Budget woes faced by state and local governments as they prepare for FY2010 have received extensive press coverage, prompting investor questions on the credit quality of municipal bonds. The strong credit quality of municipal bonds is evidenced by their consistently low historical default rates, in times of economic growth and in recessions. In its 2002 municipal default report and 2006 update covering the period between 1970 and 2006, Moody’s found the cumulative default rates for all investment-grade municipals was .07%, compared to .52% for Aaa-rated corporate bonds alone.

This excellent record of bond repayment rests on the unique nature of municipalities. Municipalities tend to be monopolistic providers of essential services, shielded from competition. Taxing power is legally enforceable by bondholders for repayment of general obligation debt. Municipal operations require ongoing access to capital markets, making debt service a high priority. Municipalities are perpetual in nature, rarely going out of business. These factors will continue to support credit quality through the current downturn.

Tough Fiscal Challenges at State and Local Levels

Overall Municipal Debt Burden Remains Manageable

Without question state and local governments face extreme budgetary imbalances going into the 2010 fiscal year. Thirty-eight states are experiencing revenue shortfalls from original projections. Sales, personal income and corporate income taxes through first quarter 2009 were 6.1% lower than last year. At the same time, greater demand for social services has driven increased expenditures. Year-end fund balances, after peaking in FY2006 at $69 billion or 11.5% of expenditures, are projected to be 5.5% of expenditures at the close of FY2009. Similar challenges exist at the local level where property tax collections have decreased or failed to keep pace with expenditures. State and local governments face tough choices to balance FY2010 budgets as mandated by law in virtually every state.

However, tough fiscal challenges do not imply default. Breckinridge remains confident in the ability and willingness of the vast majority of municipalities to make timely debt service. State and local debt levels remain manageable. Municipal debt as a % of GDP has held steady for 40 years even as corporate and household debt grew dramatically. Borrowing restraint is due largely to state constitutional restrictions on municipal debt and federal restrictions on tax-exempt subsidies. Additionally, debt service currently accounts for 7-8% of municipal expenditures for high-grade bonds and is given priority to preserve access to capital markets. With manageable debt levels and prioritized debt service, we believe credit quality remains strong for most municipalities.

A Closer Look at California

Debt Service Carries High Constitutional Priority

California faces a well publicized $24 billion budget deficit spanning its 2009 and 2010 fiscal years. In a May 19 referendum, voters rejected five budget-related propositions, which in part would have authorized bond issues to shrink the deficit. Over the long term, this type of voter-imposed budget discipline protects creditors. In the short term, difficult budget decisions lie ahead, and rating trend actions and downgrades are not out of the question.

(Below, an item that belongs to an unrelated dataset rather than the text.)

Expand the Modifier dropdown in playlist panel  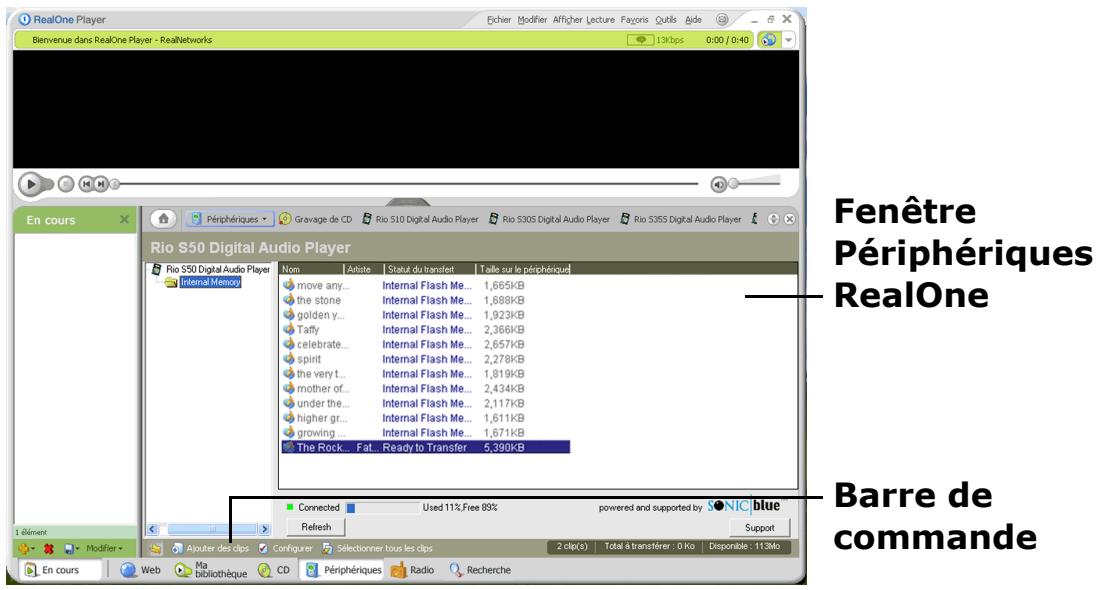[x=103, y=549]

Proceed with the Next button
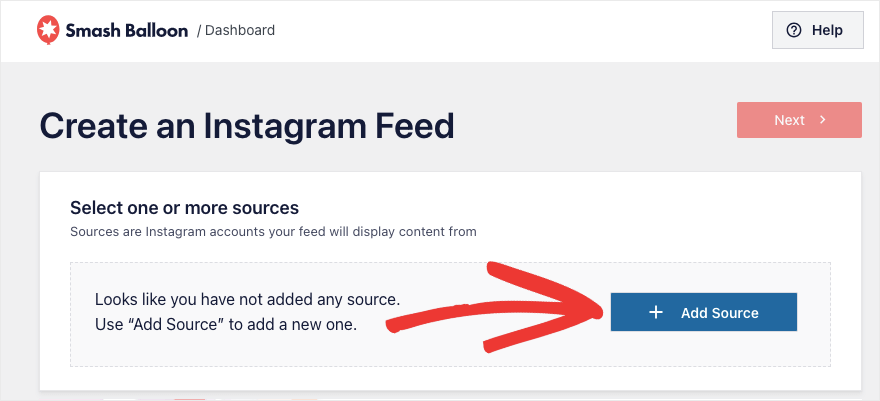click(x=799, y=120)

We believe, however, that principal and interest payments are not in jeopardy. Debt service in California carries a very high constitutional priority – second only to K-12 education expenditures. Debt service is a moderate 5.4% of FY2009 expenditures. While the overall debt load is slightly above the median for all states, it is still a manageable 4.5% of personal income.

Credit Surveillance

On an ongoing basis, we analyze the economic stability, debt burden and underlying monopolistic qualities of municipalities. Our review process is an important part of our decision to sell bonds that no longer meet our credit parameters. Bond sales this year include a number of smaller private universities, and bonds backed by sales tax receipts and tax allocation deals. Breckinridge remains committed to fundamental credit analysis, opportunistic trading and above all, preservation of capital.